陆杨若有所思地点头,“你们觉得,这是针对个人的,还是针对我们这些廪生的?”
陆杨这问题让孟良平两人都愣了愣,反应过来后,两人浑身冒出鸡皮疙瘩。
何照玉有些迟疑,“不,不会吧,这不是伤敌一千,自损八百吗?”
孟良平倒是摇了摇头:“如果不是那人自己愿意做的呢?”
何照玉不知想到了什么,脸色刷地一下就白了。
孟良平叹道:“不管怎么样,还是要多注意。”
陆杨也赞同孟良平的话。
见两人心事重重的,陆杨便道:“就算没有李悟的提醒,我们本来也是要多多注意的,也不用太过惊慌。”
没有人愿意毁掉自己的前途。
不过......
想到陈略,陆杨的眼神也慢慢冷了下来。
三人没有聊太多,毕竟这事说复杂也复杂,说不复杂,也不复杂。
现在就开始烦恼,不是陆杨的性格。
三人回到县学后,陆杨便开始收拾东西,明日他还得去一趟学堂,后日也不知道有没有时间收拾这么多东西。

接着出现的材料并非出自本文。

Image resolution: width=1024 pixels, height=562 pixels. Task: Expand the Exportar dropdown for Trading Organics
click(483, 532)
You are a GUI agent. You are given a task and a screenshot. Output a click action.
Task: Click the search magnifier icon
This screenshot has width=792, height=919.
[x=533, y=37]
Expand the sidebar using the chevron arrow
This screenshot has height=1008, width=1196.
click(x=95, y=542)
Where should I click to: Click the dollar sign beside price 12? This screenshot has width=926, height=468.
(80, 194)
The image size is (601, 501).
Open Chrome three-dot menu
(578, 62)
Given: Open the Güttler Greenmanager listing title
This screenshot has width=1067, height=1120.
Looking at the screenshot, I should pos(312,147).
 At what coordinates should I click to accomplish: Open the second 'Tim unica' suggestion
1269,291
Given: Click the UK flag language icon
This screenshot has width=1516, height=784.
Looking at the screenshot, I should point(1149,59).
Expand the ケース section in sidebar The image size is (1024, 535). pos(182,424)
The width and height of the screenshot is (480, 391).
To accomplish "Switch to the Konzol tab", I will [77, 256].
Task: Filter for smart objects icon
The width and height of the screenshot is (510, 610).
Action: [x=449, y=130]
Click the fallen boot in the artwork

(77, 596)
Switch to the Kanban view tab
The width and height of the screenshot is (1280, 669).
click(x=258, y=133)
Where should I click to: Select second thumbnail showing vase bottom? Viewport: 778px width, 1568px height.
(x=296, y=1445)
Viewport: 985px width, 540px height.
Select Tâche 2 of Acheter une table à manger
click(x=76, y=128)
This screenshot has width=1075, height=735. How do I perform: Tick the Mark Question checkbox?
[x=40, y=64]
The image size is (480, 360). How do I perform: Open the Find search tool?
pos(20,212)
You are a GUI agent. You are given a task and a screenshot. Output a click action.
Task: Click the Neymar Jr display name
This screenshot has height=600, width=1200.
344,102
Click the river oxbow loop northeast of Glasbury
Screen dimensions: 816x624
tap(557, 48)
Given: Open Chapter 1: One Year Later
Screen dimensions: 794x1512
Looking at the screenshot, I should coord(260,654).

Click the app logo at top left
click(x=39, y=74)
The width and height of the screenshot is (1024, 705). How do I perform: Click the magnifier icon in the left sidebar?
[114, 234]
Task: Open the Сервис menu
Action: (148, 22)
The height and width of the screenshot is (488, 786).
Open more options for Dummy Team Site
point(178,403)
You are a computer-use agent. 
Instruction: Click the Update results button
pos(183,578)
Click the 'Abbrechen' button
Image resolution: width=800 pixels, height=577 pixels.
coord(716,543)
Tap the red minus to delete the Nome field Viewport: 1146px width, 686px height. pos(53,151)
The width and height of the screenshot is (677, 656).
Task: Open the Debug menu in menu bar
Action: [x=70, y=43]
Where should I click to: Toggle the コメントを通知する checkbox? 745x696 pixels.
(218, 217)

干脆便趁着现在还有些时间,先把用不到的东西收拾一下。
孟良平坐在椅子上,看着陆杨走来走去地收拾东西,终究还是没忍住问了一句。
“为方,你一点都不担心吗?”
陆杨动作一顿,把手里的衣服放好后,才抬头看向孟良平。
“裴安兄,我担心又有什么用呢?只有千日做贼的,哪有千日防贼的。”
孟良平嘴巴动了动,最后却是什么话也没有说。
不过陆杨说的话,倒是让孟良平清醒不少。
陆杨见孟良平不说话,便继续收拾东西去了。
就在陆杨以为孟良平已经不再想这事时,孟良平轻轻笑了起来。
陆杨疑惑地转头看去,便见孟良平不知因何,竟越笑越大声。
陆杨愣了愣,等孟良平笑够后,才小心地问:“裴安兄,你这是怎么了?”
孟良平摇头,语气里带着几分轻松。
“没事,就是听了为方你的话,心里感觉轻松了不少。”
“是吗?”
陆杨眼里带着一丝疑惑,毕竟他刚刚也没有说什么。
孟良平“嗯”了声,却也没有再说。
陆杨见此,也没有往下问。
翌日一早,陆杨拎着一些礼品,往学堂的方向走。
他一大早就出来买东西了,这会正是秦夫子教学的时间,他走着过去,刚好到秦夫子回院落的时候。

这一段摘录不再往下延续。